From the first line to the last, output the entries exactly.

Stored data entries
────────────────────
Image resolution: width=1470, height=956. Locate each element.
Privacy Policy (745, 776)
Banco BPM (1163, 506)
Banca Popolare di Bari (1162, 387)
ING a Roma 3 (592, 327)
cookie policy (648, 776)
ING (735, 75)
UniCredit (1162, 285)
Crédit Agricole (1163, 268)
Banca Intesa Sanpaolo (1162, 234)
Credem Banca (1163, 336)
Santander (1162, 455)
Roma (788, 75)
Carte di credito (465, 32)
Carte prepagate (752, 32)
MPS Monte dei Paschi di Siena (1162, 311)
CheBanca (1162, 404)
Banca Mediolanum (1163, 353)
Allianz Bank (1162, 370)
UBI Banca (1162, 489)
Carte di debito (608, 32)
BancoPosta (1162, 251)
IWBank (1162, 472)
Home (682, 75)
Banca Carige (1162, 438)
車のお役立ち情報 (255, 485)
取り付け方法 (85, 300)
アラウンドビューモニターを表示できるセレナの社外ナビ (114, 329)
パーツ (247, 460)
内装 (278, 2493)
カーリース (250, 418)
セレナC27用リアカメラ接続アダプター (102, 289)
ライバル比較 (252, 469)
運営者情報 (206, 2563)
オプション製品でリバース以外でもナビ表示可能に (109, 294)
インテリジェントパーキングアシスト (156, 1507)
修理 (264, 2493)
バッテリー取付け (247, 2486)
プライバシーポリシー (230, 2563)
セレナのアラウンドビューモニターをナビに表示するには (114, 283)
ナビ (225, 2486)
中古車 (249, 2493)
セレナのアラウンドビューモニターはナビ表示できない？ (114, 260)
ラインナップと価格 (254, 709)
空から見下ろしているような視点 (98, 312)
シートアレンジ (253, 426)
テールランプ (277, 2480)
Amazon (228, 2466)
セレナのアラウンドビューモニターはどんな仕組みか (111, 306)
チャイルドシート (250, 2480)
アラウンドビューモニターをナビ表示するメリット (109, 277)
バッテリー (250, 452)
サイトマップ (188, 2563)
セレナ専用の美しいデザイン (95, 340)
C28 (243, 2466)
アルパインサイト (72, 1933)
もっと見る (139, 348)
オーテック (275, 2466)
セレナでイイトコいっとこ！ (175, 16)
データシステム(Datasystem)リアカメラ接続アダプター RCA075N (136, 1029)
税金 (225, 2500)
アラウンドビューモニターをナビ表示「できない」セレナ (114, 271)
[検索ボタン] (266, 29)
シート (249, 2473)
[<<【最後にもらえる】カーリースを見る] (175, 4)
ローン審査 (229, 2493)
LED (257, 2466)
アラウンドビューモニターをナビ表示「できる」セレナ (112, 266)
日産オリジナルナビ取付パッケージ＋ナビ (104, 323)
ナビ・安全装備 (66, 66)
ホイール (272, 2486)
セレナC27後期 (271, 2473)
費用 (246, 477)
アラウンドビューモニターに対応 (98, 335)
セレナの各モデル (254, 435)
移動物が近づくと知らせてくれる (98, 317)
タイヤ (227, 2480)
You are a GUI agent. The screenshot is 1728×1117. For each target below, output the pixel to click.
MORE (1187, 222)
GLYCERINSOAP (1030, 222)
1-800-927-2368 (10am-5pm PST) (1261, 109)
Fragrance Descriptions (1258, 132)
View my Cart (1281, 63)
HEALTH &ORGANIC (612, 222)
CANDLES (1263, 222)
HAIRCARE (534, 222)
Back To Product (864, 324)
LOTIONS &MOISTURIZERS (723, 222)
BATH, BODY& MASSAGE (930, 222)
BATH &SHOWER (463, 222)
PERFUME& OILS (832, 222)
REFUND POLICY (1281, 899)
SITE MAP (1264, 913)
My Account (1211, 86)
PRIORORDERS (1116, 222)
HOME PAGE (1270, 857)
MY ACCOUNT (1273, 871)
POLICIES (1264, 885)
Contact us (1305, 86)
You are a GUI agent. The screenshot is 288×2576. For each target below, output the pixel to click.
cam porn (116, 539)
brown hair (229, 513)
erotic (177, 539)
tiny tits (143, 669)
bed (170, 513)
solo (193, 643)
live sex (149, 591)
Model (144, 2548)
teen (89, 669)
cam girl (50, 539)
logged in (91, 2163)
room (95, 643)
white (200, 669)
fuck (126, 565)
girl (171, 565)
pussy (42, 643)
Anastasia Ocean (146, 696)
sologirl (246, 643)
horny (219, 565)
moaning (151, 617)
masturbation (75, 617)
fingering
────────────────────
Completed task:
Image resolution: width=1470, height=956. Locate each element.
Privacy Policy (745, 776)
Banco BPM (1163, 506)
Banca Popolare di Bari (1162, 387)
ING a Roma 3 (592, 327)
cookie policy (648, 776)
ING (735, 75)
UniCredit (1162, 285)
Crédit Agricole (1163, 268)
Banca Intesa Sanpaolo (1162, 234)
Credem Banca (1163, 336)
Santander (1162, 455)
Roma (788, 75)
Carte di credito (465, 32)
Carte prepagate (752, 32)
MPS Monte dei Paschi di Siena (1162, 311)
CheBanca (1162, 404)
Banca Mediolanum (1163, 353)
Allianz Bank (1162, 370)
UBI Banca (1162, 489)
Carte di debito (608, 32)
BancoPosta (1162, 251)
IWBank (1162, 472)
Home (682, 75)
Banca Carige (1162, 438)
車のお役立ち情報 (255, 485)
取り付け方法 (85, 300)
アラウンドビューモニターを表示できるセレナの社外ナビ (114, 329)
パーツ (247, 460)
内装 (278, 2493)
カーリース (250, 418)
セレナC27用リアカメラ接続アダプター (102, 289)
ライバル比較 (252, 469)
運営者情報 (206, 2563)
オプション製品でリバース以外でもナビ表示可能に (109, 294)
インテリジェントパーキングアシスト (156, 1507)
修理 (264, 2493)
バッテリー取付け (247, 2486)
プライバシーポリシー (230, 2563)
セレナのアラウンドビューモニターをナビに表示するには (114, 283)
ナビ (225, 2486)
中古車 (249, 2493)
セレナのアラウンドビューモニターはナビ表示できない？ (114, 260)
ラインナップと価格 (254, 709)
空から見下ろしているような視点 (98, 312)
シートアレンジ (253, 426)
テールランプ (277, 2480)
Amazon (228, 2466)
セレナのアラウンドビューモニターはどんな仕組みか (111, 306)
チャイルドシート (250, 2480)
アラウンドビューモニターをナビ表示するメリット (109, 277)
バッテリー (250, 452)
サイトマップ (188, 2563)
セレナ専用の美しいデザイン (95, 340)
C28 (243, 2466)
アルパインサイト (72, 1933)
もっと見る (139, 348)
オーテック (275, 2466)
セレナでイイトコいっとこ！ (175, 16)
データシステム(Datasystem)リアカメラ接続アダプター RCA075N (136, 1029)
税金 (225, 2500)
アラウンドビューモニターをナビ表示「できない」セレナ (114, 271)
[検索ボタン] (266, 29)
シート (249, 2473)
[<<【最後にもらえる】カーリースを見る] (175, 4)
ローン審査 (229, 2493)
LED (257, 2466)
アラウンドビューモニターをナビ表示「できる」セレナ (112, 266)
日産オリジナルナビ取付パッケージ＋ナビ (104, 323)
ナビ・安全装備 (66, 66)
ホイール (272, 2486)
セレナC27後期 (271, 2473)
費用 (246, 477)
アラウンドビューモニターに対応 (98, 335)
セレナの各モデル (254, 435)
移動物が近づくと知らせてくれる (98, 317)
タイヤ (227, 2480)
You are a GUI agent. The screenshot is 1728×1117. For each target below, output the pixel to click.
MORE (1187, 222)
GLYCERINSOAP (1030, 222)
1-800-927-2368 (10am-5pm PST) (1261, 109)
Fragrance Descriptions (1258, 132)
View my Cart (1281, 63)
HEALTH &ORGANIC (612, 222)
CANDLES (1263, 222)
HAIRCARE (534, 222)
Back To Product (864, 324)
LOTIONS &MOISTURIZERS (723, 222)
BATH, BODY& MASSAGE (930, 222)
BATH &SHOWER (463, 222)
PERFUME& OILS (832, 222)
REFUND POLICY (1281, 899)
SITE MAP (1264, 913)
My Account (1211, 86)
PRIORORDERS (1116, 222)
HOME PAGE (1270, 857)
MY ACCOUNT (1273, 871)
POLICIES (1264, 885)
Contact us (1305, 86)
You are a GUI agent. The screenshot is 288×2576. For each target below, output the pixel to click.
cam porn (116, 539)
brown hair (229, 513)
erotic (177, 539)
tiny tits (143, 669)
bed (170, 513)
solo (193, 643)
live sex (149, 591)
Model (144, 2548)
teen (89, 669)
cam girl (50, 539)
logged in (91, 2163)
room (95, 643)
white (200, 669)
fuck (126, 565)
girl (171, 565)
pussy (42, 643)
Anastasia Ocean (146, 696)
sologirl (246, 643)
horny (219, 565)
moaning (151, 617)
masturbation (75, 617)
fingering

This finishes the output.